(Material provided Opens)
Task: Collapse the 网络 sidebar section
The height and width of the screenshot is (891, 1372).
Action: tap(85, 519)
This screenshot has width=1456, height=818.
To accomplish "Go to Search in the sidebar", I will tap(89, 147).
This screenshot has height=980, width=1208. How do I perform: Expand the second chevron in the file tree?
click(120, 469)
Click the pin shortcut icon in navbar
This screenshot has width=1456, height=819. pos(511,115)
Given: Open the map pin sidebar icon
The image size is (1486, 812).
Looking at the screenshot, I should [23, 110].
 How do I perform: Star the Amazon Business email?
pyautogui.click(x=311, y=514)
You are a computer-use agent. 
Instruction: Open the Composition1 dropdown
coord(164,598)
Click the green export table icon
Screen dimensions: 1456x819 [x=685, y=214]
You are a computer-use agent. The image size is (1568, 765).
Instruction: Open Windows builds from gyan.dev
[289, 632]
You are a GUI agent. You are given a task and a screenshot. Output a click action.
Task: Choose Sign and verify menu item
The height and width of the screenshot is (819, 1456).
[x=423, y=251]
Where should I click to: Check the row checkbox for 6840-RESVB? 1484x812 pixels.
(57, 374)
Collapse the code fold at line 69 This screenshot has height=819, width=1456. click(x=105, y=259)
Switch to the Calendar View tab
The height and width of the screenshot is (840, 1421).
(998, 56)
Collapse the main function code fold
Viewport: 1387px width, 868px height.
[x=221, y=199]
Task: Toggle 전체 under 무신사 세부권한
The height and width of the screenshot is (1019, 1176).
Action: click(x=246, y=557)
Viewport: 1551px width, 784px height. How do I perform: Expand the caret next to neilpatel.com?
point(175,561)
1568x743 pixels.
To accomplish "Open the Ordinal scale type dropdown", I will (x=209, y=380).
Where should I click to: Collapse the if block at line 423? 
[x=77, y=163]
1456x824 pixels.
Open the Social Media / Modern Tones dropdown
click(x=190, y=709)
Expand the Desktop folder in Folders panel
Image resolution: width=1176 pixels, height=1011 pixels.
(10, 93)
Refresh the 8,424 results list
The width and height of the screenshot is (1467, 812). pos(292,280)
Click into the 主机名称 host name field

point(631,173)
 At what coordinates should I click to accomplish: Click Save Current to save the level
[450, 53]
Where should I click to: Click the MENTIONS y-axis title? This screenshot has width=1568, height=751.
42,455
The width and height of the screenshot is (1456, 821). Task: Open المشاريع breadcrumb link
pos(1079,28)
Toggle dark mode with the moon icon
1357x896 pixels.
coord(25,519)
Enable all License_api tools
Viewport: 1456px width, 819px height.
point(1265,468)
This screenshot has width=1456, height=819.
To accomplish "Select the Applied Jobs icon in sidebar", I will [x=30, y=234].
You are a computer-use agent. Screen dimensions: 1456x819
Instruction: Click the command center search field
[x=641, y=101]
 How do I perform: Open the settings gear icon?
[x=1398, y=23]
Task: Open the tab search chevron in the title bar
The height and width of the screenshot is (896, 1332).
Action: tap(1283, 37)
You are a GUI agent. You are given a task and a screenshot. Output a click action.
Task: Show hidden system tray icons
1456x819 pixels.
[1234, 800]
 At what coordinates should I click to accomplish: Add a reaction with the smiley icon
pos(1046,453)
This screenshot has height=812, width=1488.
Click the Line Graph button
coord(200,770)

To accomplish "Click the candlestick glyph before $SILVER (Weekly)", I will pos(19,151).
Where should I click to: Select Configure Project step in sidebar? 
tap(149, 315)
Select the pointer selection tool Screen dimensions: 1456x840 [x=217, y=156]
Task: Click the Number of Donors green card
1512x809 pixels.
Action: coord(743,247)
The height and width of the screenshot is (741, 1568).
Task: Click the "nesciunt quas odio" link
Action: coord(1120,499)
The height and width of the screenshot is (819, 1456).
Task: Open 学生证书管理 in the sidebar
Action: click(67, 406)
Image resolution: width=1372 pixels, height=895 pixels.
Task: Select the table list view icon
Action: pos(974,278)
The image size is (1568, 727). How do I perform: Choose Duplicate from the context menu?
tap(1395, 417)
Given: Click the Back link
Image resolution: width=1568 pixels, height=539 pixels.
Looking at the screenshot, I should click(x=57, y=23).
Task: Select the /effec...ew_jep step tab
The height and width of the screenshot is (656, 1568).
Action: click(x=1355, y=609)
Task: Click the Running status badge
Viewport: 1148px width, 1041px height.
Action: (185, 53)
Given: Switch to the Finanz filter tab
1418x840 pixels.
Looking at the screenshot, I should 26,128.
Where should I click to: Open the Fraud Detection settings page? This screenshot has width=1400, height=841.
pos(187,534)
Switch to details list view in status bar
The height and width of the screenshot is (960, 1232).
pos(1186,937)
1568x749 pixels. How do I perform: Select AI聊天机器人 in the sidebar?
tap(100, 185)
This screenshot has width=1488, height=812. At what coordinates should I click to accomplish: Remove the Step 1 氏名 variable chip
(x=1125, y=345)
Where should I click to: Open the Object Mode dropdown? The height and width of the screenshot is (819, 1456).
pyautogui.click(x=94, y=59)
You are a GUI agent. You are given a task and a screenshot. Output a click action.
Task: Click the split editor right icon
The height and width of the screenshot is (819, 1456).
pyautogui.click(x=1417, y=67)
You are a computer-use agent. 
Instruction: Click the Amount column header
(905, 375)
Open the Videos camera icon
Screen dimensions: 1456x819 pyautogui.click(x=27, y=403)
(Material provided Closes)
Exercise objective —
Each and every entry needs to be repeated exactly.

Result below —
Task: Collapse the 网络 sidebar section
The height and width of the screenshot is (891, 1372).
Action: tap(85, 519)
This screenshot has width=1456, height=818.
To accomplish "Go to Search in the sidebar", I will tap(89, 147).
This screenshot has height=980, width=1208. How do I perform: Expand the second chevron in the file tree?
click(120, 469)
Click the pin shortcut icon in navbar
This screenshot has width=1456, height=819. pos(511,115)
Given: Open the map pin sidebar icon
The image size is (1486, 812).
Looking at the screenshot, I should [23, 110].
 How do I perform: Star the Amazon Business email?
pyautogui.click(x=311, y=514)
You are a computer-use agent. 
Instruction: Open the Composition1 dropdown
coord(164,598)
Click the green export table icon
Screen dimensions: 1456x819 [x=685, y=214]
You are a computer-use agent. The image size is (1568, 765).
Instruction: Open Windows builds from gyan.dev
[289, 632]
You are a GUI agent. You are given a task and a screenshot. Output a click action.
Task: Choose Sign and verify menu item
The height and width of the screenshot is (819, 1456).
[x=423, y=251]
Where should I click to: Check the row checkbox for 6840-RESVB? 1484x812 pixels.
(57, 374)
Collapse the code fold at line 69 This screenshot has height=819, width=1456. click(x=105, y=259)
Switch to the Calendar View tab
The height and width of the screenshot is (840, 1421).
(998, 56)
Collapse the main function code fold
Viewport: 1387px width, 868px height.
[x=221, y=199]
Task: Toggle 전체 under 무신사 세부권한
The height and width of the screenshot is (1019, 1176).
Action: click(x=246, y=557)
Viewport: 1551px width, 784px height. How do I perform: Expand the caret next to neilpatel.com?
point(175,561)
1568x743 pixels.
To accomplish "Open the Ordinal scale type dropdown", I will (x=209, y=380).
Where should I click to: Collapse the if block at line 423? 
[x=77, y=163]
1456x824 pixels.
Open the Social Media / Modern Tones dropdown
click(x=190, y=709)
Expand the Desktop folder in Folders panel
Image resolution: width=1176 pixels, height=1011 pixels.
(10, 93)
Refresh the 8,424 results list
The width and height of the screenshot is (1467, 812). pos(292,280)
Click into the 主机名称 host name field

point(631,173)
 At what coordinates should I click to accomplish: Click Save Current to save the level
[450, 53]
Where should I click to: Click the MENTIONS y-axis title? This screenshot has width=1568, height=751.
42,455
The width and height of the screenshot is (1456, 821). Task: Open المشاريع breadcrumb link
pos(1079,28)
Toggle dark mode with the moon icon
1357x896 pixels.
coord(25,519)
Enable all License_api tools
Viewport: 1456px width, 819px height.
point(1265,468)
This screenshot has width=1456, height=819.
To accomplish "Select the Applied Jobs icon in sidebar", I will [x=30, y=234].
You are a computer-use agent. Screen dimensions: 1456x819
Instruction: Click the command center search field
[x=641, y=101]
 How do I perform: Open the settings gear icon?
[x=1398, y=23]
Task: Open the tab search chevron in the title bar
The height and width of the screenshot is (896, 1332).
Action: tap(1283, 37)
You are a GUI agent. You are given a task and a screenshot. Output a click action.
Task: Show hidden system tray icons
1456x819 pixels.
[1234, 800]
 At what coordinates should I click to accomplish: Add a reaction with the smiley icon
pos(1046,453)
This screenshot has height=812, width=1488.
Click the Line Graph button
coord(200,770)

To accomplish "Click the candlestick glyph before $SILVER (Weekly)", I will pos(19,151).
Where should I click to: Select Configure Project step in sidebar? 
tap(149, 315)
Select the pointer selection tool Screen dimensions: 1456x840 [x=217, y=156]
Task: Click the Number of Donors green card
1512x809 pixels.
Action: coord(743,247)
The height and width of the screenshot is (741, 1568).
Task: Click the "nesciunt quas odio" link
Action: coord(1120,499)
The height and width of the screenshot is (819, 1456).
Task: Open 学生证书管理 in the sidebar
Action: click(67, 406)
Image resolution: width=1372 pixels, height=895 pixels.
Task: Select the table list view icon
Action: pos(974,278)
The image size is (1568, 727). How do I perform: Choose Duplicate from the context menu?
tap(1395, 417)
Given: Click the Back link
Image resolution: width=1568 pixels, height=539 pixels.
Looking at the screenshot, I should click(x=57, y=23).
Task: Select the /effec...ew_jep step tab
The height and width of the screenshot is (656, 1568).
Action: click(x=1355, y=609)
Task: Click the Running status badge
Viewport: 1148px width, 1041px height.
Action: (185, 53)
Given: Switch to the Finanz filter tab
1418x840 pixels.
Looking at the screenshot, I should 26,128.
Where should I click to: Open the Fraud Detection settings page? This screenshot has width=1400, height=841.
pos(187,534)
Switch to details list view in status bar
The height and width of the screenshot is (960, 1232).
pos(1186,937)
1568x749 pixels. How do I perform: Select AI聊天机器人 in the sidebar?
tap(100, 185)
This screenshot has width=1488, height=812. At what coordinates should I click to accomplish: Remove the Step 1 氏名 variable chip
(x=1125, y=345)
Where should I click to: Open the Object Mode dropdown? The height and width of the screenshot is (819, 1456).
pyautogui.click(x=94, y=59)
You are a GUI agent. You are given a task and a screenshot. Output a click action.
Task: Click the split editor right icon
The height and width of the screenshot is (819, 1456).
pyautogui.click(x=1417, y=67)
You are a computer-use agent. 
Instruction: Click the Amount column header
(905, 375)
Open the Videos camera icon
Screen dimensions: 1456x819 pyautogui.click(x=27, y=403)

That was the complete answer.